Chapter Deep-Dive Summary Sheet
1. Big Idea
Consumers are shaped by demographic position, social status, and access to capitals. Social class influences preferences, constraints, aspirations, and symbolic consumption.
2. Exam Focus
Know how age, gender, ethnicity, social status, consumer capitals, status symbols, class segments, and upward-pull strategies influence consumption. Scenario questions often require segmentation logic.
3. Key Concepts
Key concepts include demographics, age cohort, gender, ethnicity, social status, economic capital, cultural capital, social capital, status symbols, social class, and upward-pull strategy.
4. Core Framework
Identify the demographic and class position, infer available resources and cultural meanings, then explain how status goals or constraints shape product choice.
5. Marketing Example
Premium tutoring services may appeal to families seeking upward mobility by signalling cultural capital, future success, and class aspiration.
6. Common Confusions
Income is only one part of social class.
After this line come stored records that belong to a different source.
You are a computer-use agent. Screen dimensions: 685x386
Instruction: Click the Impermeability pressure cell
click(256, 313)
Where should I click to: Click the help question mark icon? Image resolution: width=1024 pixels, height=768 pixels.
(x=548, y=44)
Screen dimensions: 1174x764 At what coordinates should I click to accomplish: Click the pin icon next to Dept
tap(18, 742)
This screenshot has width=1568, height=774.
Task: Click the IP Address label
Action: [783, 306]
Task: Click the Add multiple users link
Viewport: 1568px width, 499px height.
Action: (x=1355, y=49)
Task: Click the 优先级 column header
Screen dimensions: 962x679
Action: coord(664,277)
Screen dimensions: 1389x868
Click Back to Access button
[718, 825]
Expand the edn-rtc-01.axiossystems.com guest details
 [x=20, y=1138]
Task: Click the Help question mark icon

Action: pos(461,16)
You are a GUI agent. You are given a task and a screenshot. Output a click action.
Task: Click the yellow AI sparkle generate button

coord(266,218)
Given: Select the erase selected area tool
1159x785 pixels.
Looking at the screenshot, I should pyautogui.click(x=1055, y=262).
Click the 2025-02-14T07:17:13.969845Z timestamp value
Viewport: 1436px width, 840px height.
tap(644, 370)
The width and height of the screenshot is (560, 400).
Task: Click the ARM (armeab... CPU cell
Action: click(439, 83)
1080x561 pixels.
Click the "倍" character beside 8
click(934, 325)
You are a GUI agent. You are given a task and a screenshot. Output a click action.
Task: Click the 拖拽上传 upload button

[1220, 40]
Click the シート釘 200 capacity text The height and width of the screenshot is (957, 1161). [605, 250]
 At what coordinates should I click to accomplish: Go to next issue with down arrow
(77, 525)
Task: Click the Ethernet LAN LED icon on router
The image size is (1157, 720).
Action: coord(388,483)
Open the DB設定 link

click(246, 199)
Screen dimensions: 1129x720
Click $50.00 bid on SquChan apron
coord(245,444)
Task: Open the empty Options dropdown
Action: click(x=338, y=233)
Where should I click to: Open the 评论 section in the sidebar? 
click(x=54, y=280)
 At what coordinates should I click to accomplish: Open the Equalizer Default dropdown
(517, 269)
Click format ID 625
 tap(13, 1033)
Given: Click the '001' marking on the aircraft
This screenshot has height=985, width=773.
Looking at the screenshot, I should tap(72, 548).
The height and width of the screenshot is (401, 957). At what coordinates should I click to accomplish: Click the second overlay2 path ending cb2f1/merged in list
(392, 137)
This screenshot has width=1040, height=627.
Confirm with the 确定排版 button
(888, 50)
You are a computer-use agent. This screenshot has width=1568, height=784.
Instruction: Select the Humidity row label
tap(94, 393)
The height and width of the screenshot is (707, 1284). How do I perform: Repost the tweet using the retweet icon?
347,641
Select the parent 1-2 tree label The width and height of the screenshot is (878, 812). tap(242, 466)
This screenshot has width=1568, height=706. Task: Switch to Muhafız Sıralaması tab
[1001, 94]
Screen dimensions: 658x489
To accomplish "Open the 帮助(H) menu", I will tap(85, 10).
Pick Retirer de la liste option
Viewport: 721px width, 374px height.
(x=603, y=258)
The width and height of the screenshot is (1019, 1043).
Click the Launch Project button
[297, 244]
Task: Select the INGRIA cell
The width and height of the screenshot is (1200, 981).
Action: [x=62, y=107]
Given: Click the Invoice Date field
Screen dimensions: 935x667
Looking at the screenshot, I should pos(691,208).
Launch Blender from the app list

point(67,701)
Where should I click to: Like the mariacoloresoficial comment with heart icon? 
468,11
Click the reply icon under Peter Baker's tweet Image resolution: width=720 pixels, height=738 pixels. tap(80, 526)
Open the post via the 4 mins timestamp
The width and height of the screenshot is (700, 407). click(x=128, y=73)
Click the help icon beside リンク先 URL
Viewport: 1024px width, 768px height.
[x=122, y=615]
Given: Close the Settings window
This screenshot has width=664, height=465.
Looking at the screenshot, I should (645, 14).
Cultural capital, education, taste, social networks, and status display can also shape consumer behaviour.
7. Active Recall Prompts
Practise retrieval.
- •How does cultural capital affect product preference?
- •Why are demographics useful but incomplete?
- •What is an upward-pull strategy?
8. 15-Minute Review Plan
Create a segmentation table, identify capitals for each segment, then explain one status-symbol purchase using social class concepts.